Open devoncarew opened 4 years ago
I'm going to work on logging more data, but from the time we get a pause event, to when package:dwds has populated frame info:
1996ms (first pause)
19ms (step)
17ms (step)
15ms (step)
This is for the flutter gallery app running through flutter run -d chrome. The stepping is significantly slower than the times above would indicate (5-10 seconds to step), so the time to populate frame info may not be a gating factor.
For package:sse, it looks like https://github.com/dart-lang/sse/pull/11 serializes events from the SSE server - we should see if this rate limits debugger traffic.
Is there an easy way to capture the traffic between dwds and Chrome when running Flutter web apps? Today I'm seeing 50-60 second waits when hitting breakpoints using chrome locally. I'm sure it was never this bad previously, but I've tried rolling back both Flutter and Dart-Code a fair bit and still seeing it but not sure where it's going. App is very simple single-file.
Edit: Seems to have gotten much worse somewhere between Flutter v1.14.6 and v1.16.3:
Flutter v1.12.13+hotfix.9: 23 seconds
[2:10:59 PM] [FlutterRun] [Info] [Flutter (Chrome)] <== [ +709 ms] Creating text!
[2:11:22 PM] [Observatory] [Info] [Flutter (Chrome)] <== {"jsonrpc":"2.0","method":"streamNotify","params":{"streamId":"Debug","event":{"type":"Event","kind":"PauseBreakpoint"
Flutter v1.13.9: 24 seconds
[2:16:39 PM] [FlutterRun] [Info] [Flutter (Chrome)] <== [ +713 ms] Creating text!
[2:17:03 PM] [Observatory] [Info] [Flutter (Chrome)] <== {"jsonrpc":"2.0","method":"streamNotify","params":{"streamId":"Debug","event":{"type":"Event","kind":"PauseBreakpoint"
Flutter v1.14.6: 24 seconds
[2:19:36 PM] [FlutterRun] [Info] [Flutter (Chrome)] <== Creating text!
[2:20:00 PM] [Observatory] [Info] [Flutter (Chrome)] <== {"jsonrpc":"2.0","method":"streamNotify","params":{"streamId":"Debug","event":{"type":"Event","kind":"PauseBreakpoint"

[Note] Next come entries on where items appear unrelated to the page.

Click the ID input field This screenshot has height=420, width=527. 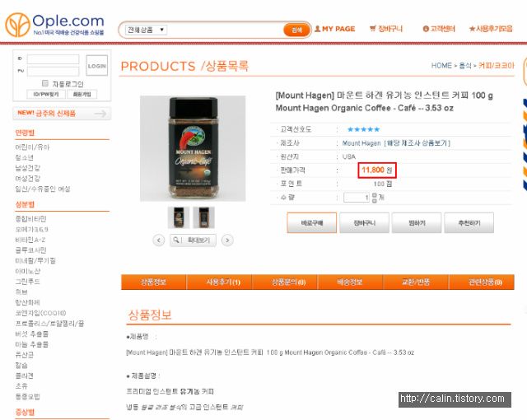(x=53, y=59)
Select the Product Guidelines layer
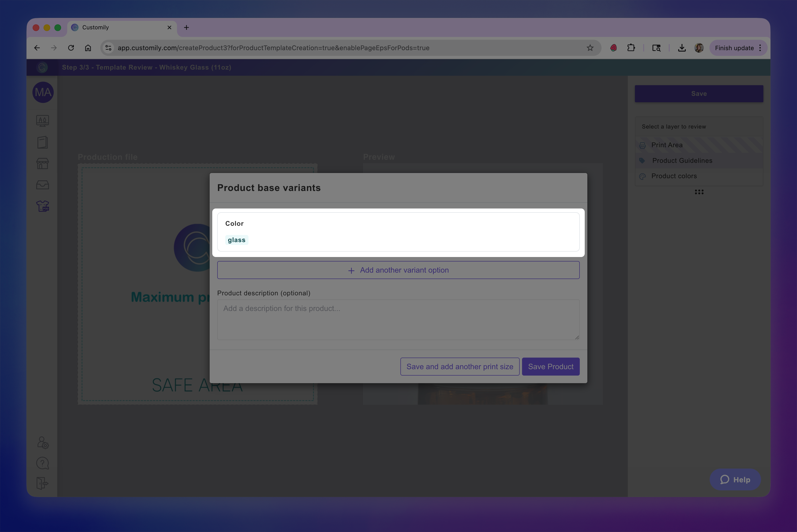The width and height of the screenshot is (797, 532). point(682,160)
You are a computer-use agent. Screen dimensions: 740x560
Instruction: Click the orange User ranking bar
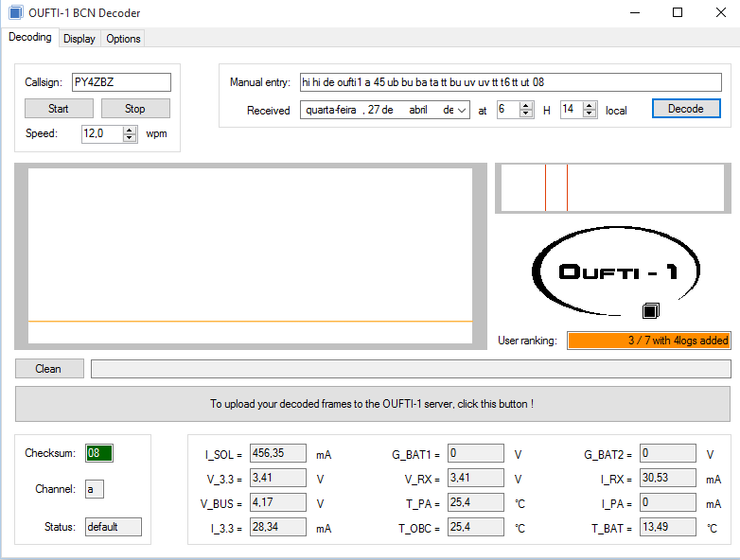648,341
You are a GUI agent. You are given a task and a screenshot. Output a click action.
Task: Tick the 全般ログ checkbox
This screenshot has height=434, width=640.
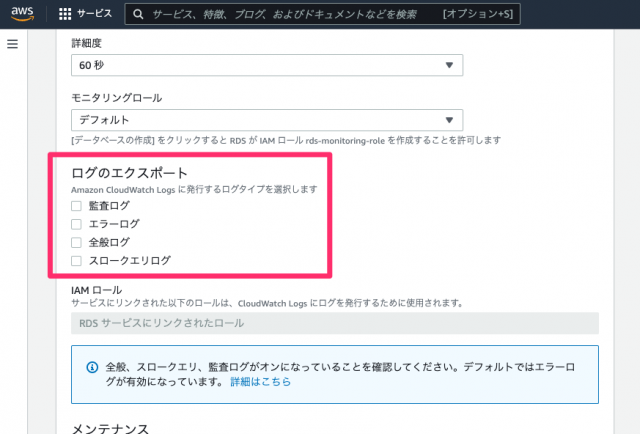pyautogui.click(x=76, y=242)
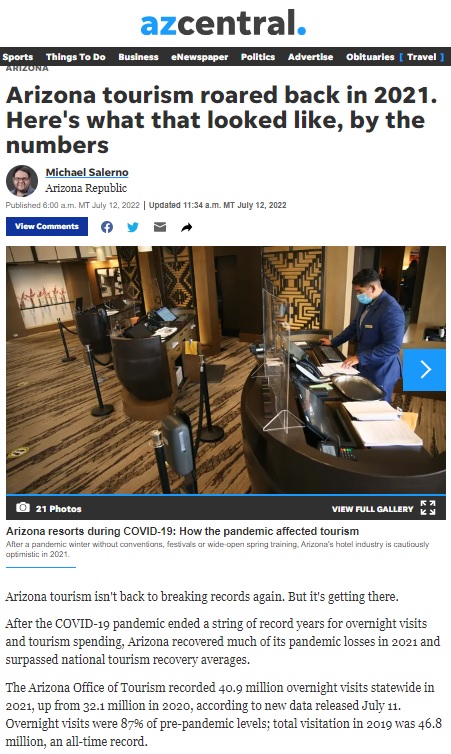Image resolution: width=451 pixels, height=754 pixels.
Task: Email this article using envelope icon
Action: click(x=160, y=227)
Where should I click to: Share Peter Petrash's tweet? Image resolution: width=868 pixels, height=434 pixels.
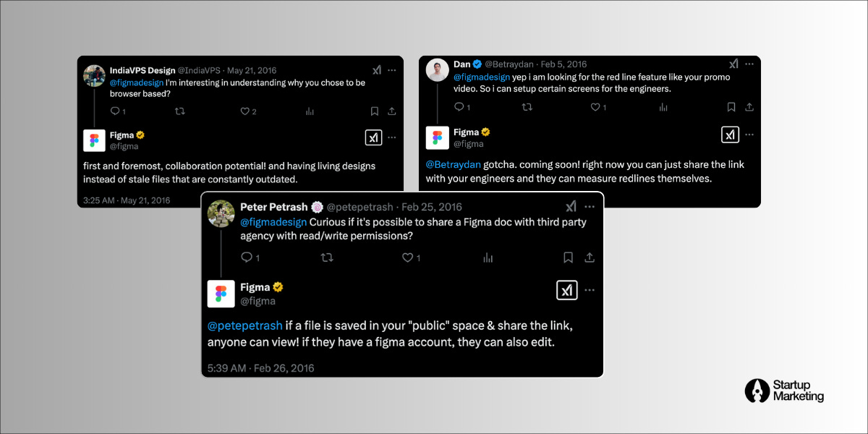[590, 258]
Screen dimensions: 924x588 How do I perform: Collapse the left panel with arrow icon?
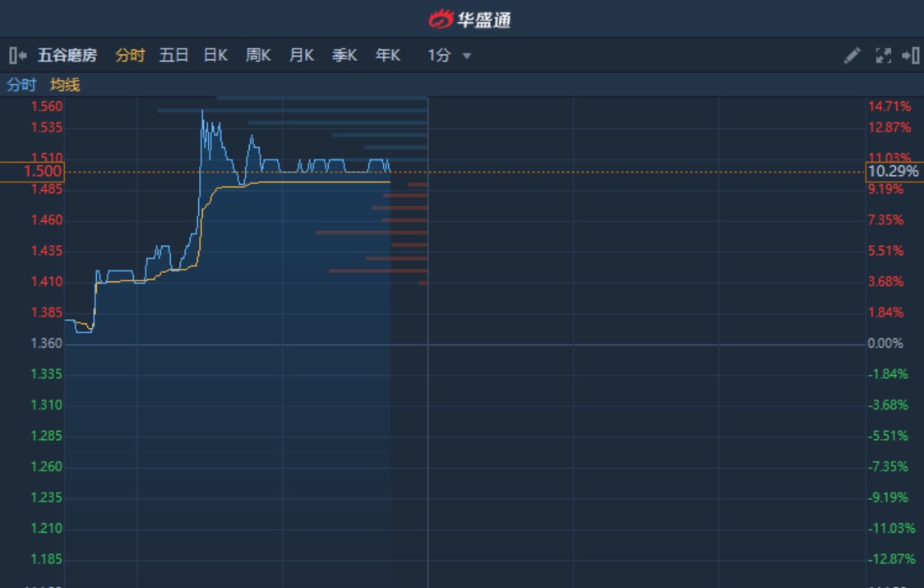click(x=17, y=56)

Flutter v1.15.22: (broken)
Flutter v1.16.3: 50 seconds
[2:27:57 PM] [FlutterRun] [Info] [Flutter (Chrome)] <== [ +525 ms] Creating text!

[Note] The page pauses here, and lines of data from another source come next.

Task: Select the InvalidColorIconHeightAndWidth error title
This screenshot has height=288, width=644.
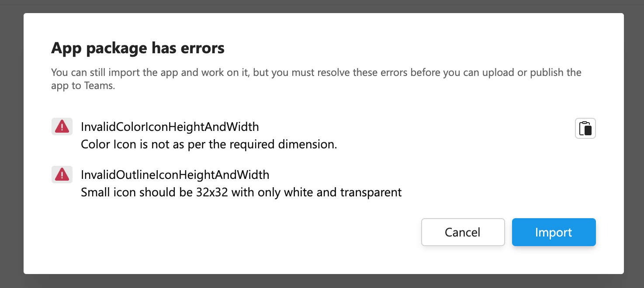Action: tap(170, 127)
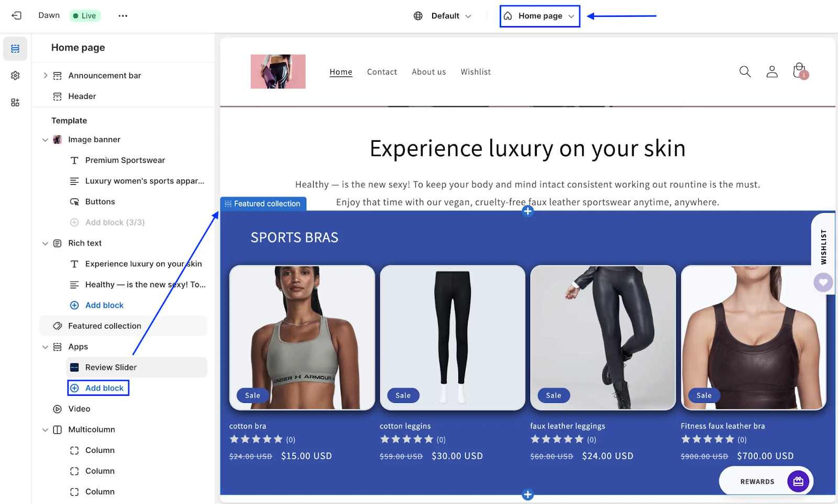Image resolution: width=838 pixels, height=504 pixels.
Task: Collapse the Image banner section
Action: pyautogui.click(x=45, y=139)
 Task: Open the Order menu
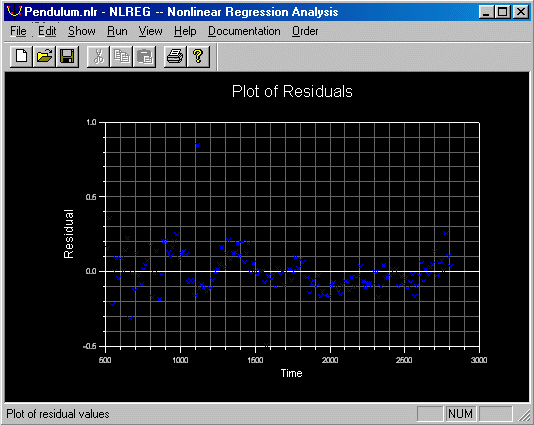[x=305, y=31]
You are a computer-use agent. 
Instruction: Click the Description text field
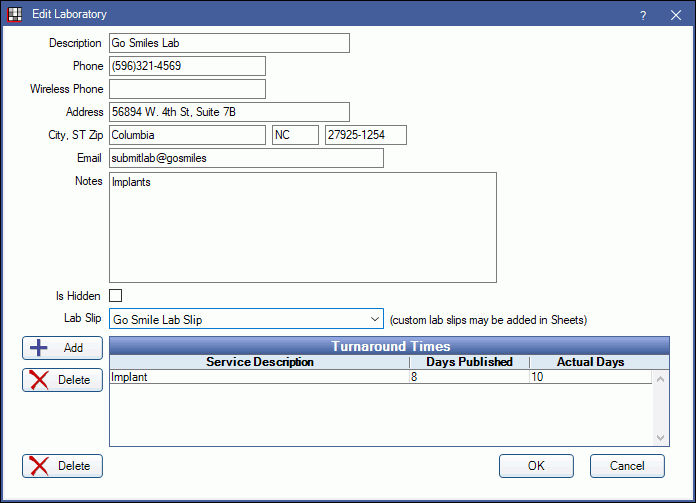tap(229, 43)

[2:28:47 PM] [Observatory] [Info] [Flutter (Chrome)] <== {"jsonrpc":"2.0","method":"streamNotify","params":{"streamId":"Debug","event":{"type":"Event","kind":"PauseBreakpoint"

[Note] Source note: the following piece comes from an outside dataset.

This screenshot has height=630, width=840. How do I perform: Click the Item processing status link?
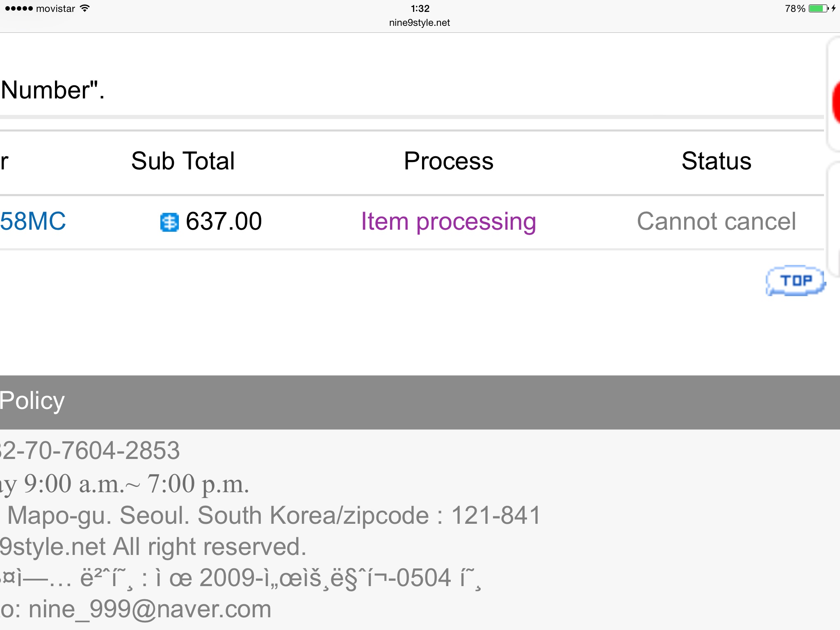[448, 222]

I don't know if it's related to this issue, but I'll try to instrument it and see where the time is going. These timings seem significantly higher than the other numbers above.
Seems like my issue is the same as this one, the time is spent fetching frames+variables:
[3:06:08 PM] [FlutterRun] [Info] [Flutter (Chrome)] <== [ ] Pause handler: Calling dartFramesFor
[3:06:08 PM] [FlutterRun] [Info] [Flutter (Chrome)] <== [ ] calling _frameFor and _variablesFor for 421 frames
[3:07:05 PM] [FlutterRun] [Info] [Flutter (Chrome)] <== [+57171 ms] Pause handler: dartFramesFor done!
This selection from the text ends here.